Quevedo, Mindanao’s first cardinal, meanwhile said that the problem of human trafficking is “part of social injustice.”

In his personal notes distributed to the media, the Cotabato prelate identified addressing the lack of employment opportunities in Mindanao as well as massive poverty and human trafficking among the long-term goals of Friends of Peace.

Organized before the now infamous Mamasapano incident, Friends of Peace initially aimed to monitor congressional deliberations on the Bangsamoro Basic Law (BBL), a bill that Quevedo said “could be improved” but is a “a very good basis for just and lasting peace in Mindanao.”

The aftermath of January 25 however halted the progress of the bill in Congress and left prospects for peace in the country’s restive South in tatters.

Some 67 people died that day in an armed encounter in Mamasapano, Maguindanao including 44 members of the Philippine National Police (PNP) Special Action Force (SAF).

The SAF was targeting suspected bomb experts Zulkifli bin Hir (Marwan) and Abdul Basit Usman.

Some quarters have accused the Moro Islamic Liberation Front (MILF) of coddling both, a charge the MILF leadership has denied.

The MILF and the Philippine government had earlier in 2014 signed the Comprehensive Agreement on the Bangsamoro (CAB), an ostensibly final peace deal after 17 years of negotiations.

The Mamasapano incident has also plunged President Benigno Aquino III’s net satisfaction ratings to their lowest since he assumed office in 2010.

Aquino, according to the Board of Inquiry (BOI) Mamasapano report, broke the chain of command by, among others, allowing the participation of suspended PNP chief Director General Alan Purisima in the SAF operation.

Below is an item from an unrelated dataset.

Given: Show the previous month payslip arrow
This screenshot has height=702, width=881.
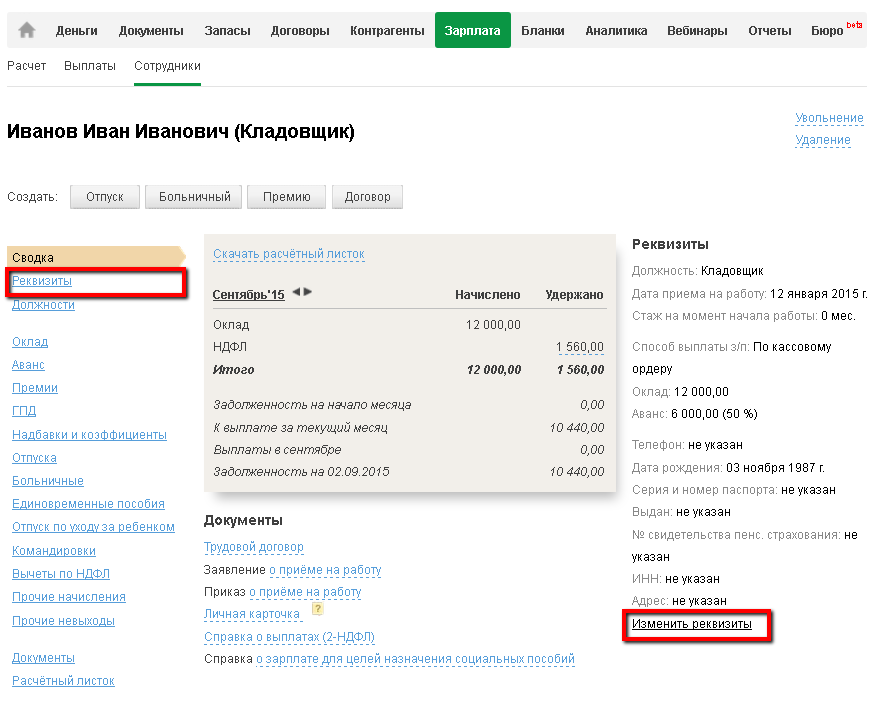Looking at the screenshot, I should tap(296, 292).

Amid the fury after the Mamasapano incident, Quevedo appealed for sobriety and moderation particularly among members of the media and legislators.

During the launch, he spoke against the “sudden eruption of bias and prejudice” after Mamasapano.

“We saw also how the values and mindsets of legislators reinforce the public sentiment of anger and bias and prejudice,” he said.

He said the concern of  Friends of Peace is to help restore “a certain amount of sobriety and moderation and rationality, as well as objectivity in order that legislators can look at the BBL on its own merits.”

Quevedo added that the group is thinking of inviting media and legislators to come to Maguindanao to see the sufferings of people there.

“(They must come) so that media and legislators will not look at the other side as the other, but we are all together in this,”he said. “What they get from a distance may be very different from what they get from close quarters.”

The long-term goal of the network, he said, is to promote a culture of peace based on social justice.

Other Friends of Peace members include historian Rudy Rodil, lawyer Christian Monsod, former senator Santanina Rasul and entrepreneur Vicente Lao.